唯一美中不足的便是箫声平平,配不上少女的舞姿。
倏然,箫声如风掠湖面扬声而起,悠扬中之中不失铿锵力度,远非先前的箫声可比。
谢澜收起了箫,探头张望,便见苏钰一袭紫衣矜贵如仙,手执玉箫,白玉箫竟比他手指的颜色还要逊色一些。

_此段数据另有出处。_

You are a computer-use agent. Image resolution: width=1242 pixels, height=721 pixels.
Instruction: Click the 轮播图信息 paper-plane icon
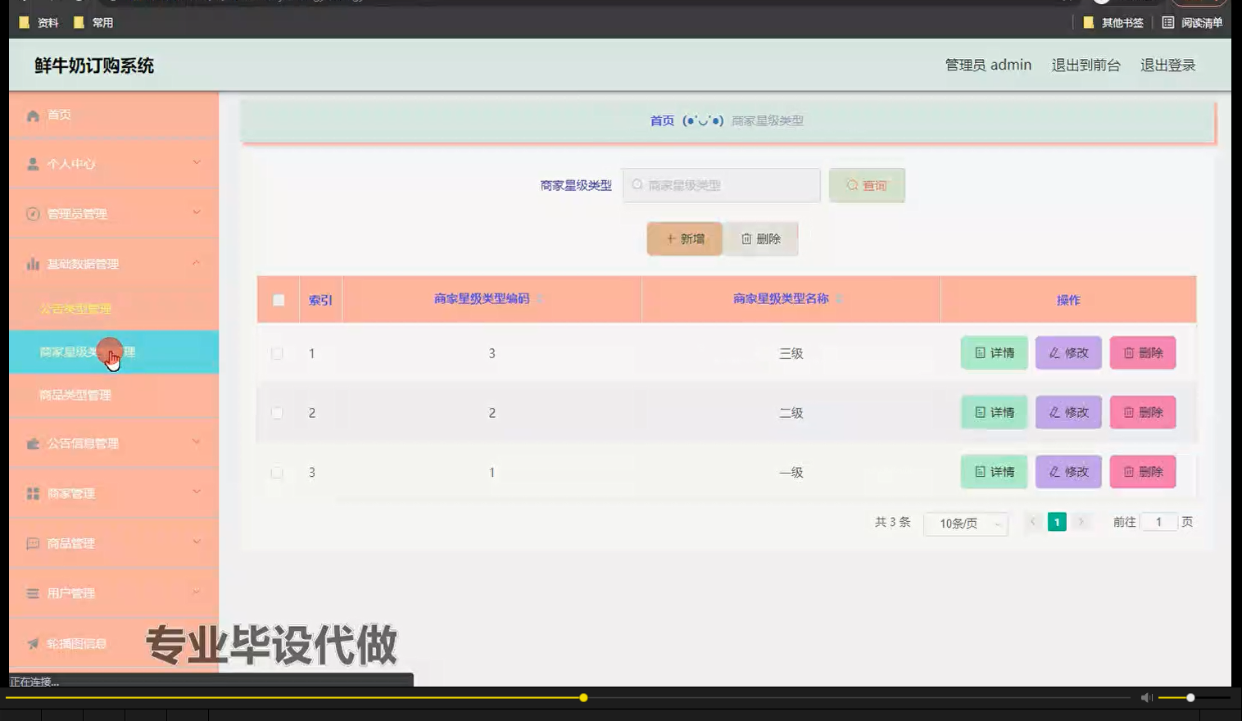pos(32,642)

再望院中少女红衣蹁跹,游若惊鸿,谢澜莫名觉得这两人简直是郎才女貌,宛若璧人……
一曲终了,众人只觉意犹未尽,未等从美人的舞姿中回神,便再度被屏风上的画作所吸引。
“两面的画作是不同的!”华若细细端详后,惊呼出声。
白牡丹清婉秀致,宛若少女,红牡丹明艳妖娆,更有韵味。
两朵牡丹绽于屏风,栩栩如生。
宋嫣然挽袖落笔,躬身福礼,“臣女才学浅薄,愿以此恭贺殿下如这牡丹一般芳龄永驻。”
语落,忽有几只蝴蝶翩翩而来,盘旋几圈后竟落在了屏风的画作之上,一时间又引来了众人惊叹。
“蝴蝶自来,可见宋三小姐的牡丹足以以假乱真。”苏献抚掌叹道,眼中满是惊艳。
宋嫣然神情平静,面上并无窃喜之色,其实她的画技远未到以假乱真的地步,这些蝴蝶是被她加在墨中的香料吸引而来。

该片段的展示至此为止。